In the data below, find every line that has the string "section", and copy it.
++++ Materials provided
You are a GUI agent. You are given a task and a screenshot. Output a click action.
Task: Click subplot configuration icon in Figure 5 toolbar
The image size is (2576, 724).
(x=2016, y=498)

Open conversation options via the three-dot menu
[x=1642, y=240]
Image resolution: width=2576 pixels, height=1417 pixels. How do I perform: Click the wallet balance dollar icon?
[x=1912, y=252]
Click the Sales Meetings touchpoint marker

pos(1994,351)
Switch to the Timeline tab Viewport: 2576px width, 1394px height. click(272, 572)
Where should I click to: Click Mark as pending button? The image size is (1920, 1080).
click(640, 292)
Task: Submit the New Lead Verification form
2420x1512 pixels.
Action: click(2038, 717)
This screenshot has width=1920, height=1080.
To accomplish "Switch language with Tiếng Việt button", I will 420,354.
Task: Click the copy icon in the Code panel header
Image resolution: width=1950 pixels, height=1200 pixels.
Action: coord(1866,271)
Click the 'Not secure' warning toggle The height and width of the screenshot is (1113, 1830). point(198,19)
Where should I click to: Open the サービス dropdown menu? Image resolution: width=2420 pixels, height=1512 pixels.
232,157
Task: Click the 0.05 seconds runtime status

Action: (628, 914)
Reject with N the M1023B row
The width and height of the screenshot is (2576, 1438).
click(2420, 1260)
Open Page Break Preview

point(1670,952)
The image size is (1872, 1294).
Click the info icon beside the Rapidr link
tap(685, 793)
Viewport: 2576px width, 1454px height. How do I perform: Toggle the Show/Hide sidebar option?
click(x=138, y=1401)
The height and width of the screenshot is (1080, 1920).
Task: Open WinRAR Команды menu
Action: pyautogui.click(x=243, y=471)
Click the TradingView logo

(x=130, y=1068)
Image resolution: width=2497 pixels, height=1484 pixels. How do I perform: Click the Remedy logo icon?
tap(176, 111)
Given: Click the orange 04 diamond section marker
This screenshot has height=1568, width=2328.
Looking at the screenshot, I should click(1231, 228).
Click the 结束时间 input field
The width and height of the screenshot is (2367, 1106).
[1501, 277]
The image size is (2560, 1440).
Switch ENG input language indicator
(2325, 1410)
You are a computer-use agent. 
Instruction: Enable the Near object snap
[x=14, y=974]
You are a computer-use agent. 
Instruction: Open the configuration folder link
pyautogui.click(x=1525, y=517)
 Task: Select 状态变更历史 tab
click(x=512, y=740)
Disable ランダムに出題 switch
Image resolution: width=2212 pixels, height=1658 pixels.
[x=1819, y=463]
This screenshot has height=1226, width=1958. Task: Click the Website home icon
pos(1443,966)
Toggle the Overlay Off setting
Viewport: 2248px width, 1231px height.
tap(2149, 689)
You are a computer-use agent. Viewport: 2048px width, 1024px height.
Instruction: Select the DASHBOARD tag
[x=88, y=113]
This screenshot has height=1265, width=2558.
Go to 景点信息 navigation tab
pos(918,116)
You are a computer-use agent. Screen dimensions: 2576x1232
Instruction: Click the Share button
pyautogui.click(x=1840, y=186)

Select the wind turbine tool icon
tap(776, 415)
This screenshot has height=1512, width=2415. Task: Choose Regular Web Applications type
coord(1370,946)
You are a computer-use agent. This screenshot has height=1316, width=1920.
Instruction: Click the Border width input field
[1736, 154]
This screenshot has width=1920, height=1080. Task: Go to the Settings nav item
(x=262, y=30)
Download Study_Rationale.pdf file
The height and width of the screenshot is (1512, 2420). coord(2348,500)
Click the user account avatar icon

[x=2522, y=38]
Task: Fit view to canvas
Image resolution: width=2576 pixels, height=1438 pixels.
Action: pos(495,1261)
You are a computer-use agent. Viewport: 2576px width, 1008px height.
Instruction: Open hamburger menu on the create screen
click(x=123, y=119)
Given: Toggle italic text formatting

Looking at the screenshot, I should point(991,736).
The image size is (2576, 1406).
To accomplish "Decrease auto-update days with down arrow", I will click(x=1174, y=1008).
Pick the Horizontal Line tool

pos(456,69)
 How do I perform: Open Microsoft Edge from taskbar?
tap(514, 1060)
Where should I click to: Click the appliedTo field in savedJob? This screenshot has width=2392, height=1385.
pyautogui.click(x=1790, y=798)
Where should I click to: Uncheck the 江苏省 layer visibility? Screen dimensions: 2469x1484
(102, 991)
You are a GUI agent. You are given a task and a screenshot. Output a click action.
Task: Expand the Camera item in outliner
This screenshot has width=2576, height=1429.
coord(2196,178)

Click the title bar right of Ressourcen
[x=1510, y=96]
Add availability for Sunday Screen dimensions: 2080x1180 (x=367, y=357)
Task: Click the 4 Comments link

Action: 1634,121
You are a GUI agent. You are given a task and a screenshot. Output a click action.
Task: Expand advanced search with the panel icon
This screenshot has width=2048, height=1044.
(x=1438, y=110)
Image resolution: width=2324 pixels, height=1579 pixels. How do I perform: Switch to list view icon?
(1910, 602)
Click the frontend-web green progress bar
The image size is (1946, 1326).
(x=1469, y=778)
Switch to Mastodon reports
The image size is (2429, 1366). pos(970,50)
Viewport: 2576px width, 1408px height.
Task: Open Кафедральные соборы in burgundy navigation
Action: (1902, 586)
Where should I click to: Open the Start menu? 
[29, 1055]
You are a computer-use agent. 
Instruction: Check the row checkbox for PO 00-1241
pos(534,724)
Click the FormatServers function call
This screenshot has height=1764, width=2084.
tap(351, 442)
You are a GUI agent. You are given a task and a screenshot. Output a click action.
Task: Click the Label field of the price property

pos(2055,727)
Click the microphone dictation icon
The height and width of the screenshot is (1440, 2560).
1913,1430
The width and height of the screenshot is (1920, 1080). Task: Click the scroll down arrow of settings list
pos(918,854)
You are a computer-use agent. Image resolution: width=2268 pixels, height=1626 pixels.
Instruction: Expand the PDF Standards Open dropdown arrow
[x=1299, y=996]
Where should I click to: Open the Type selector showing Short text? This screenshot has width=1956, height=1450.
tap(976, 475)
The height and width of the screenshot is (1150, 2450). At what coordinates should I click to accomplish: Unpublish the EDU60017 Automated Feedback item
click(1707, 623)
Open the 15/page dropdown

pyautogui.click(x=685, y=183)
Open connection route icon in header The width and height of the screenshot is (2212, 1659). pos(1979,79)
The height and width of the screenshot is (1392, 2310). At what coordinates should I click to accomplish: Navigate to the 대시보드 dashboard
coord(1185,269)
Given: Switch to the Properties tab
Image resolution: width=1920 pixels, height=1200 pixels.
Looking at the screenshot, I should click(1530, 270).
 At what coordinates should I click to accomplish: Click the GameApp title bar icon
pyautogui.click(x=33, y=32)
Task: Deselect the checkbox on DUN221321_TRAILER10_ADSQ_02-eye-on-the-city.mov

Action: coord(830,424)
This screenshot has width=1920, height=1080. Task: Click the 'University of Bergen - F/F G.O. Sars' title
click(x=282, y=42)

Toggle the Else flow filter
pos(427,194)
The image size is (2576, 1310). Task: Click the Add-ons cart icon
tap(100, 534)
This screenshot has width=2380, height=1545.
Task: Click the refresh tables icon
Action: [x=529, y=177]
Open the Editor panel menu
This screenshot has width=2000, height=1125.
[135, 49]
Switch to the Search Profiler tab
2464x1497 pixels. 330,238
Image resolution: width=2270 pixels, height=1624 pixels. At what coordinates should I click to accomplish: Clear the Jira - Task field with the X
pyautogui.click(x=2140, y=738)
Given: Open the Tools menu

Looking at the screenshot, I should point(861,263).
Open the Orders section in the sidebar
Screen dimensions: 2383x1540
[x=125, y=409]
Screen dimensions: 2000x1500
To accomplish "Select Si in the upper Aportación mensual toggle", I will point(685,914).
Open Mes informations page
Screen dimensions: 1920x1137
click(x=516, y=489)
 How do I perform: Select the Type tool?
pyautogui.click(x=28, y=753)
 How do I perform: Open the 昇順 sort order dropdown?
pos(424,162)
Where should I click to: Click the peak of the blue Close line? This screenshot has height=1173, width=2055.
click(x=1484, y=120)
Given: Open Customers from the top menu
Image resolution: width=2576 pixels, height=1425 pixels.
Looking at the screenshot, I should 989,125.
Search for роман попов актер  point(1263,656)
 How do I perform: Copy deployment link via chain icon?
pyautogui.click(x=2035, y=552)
++++++++
### Completed task:
Given: Click the orange 04 diamond section marker
Open the Orders section in the sidebar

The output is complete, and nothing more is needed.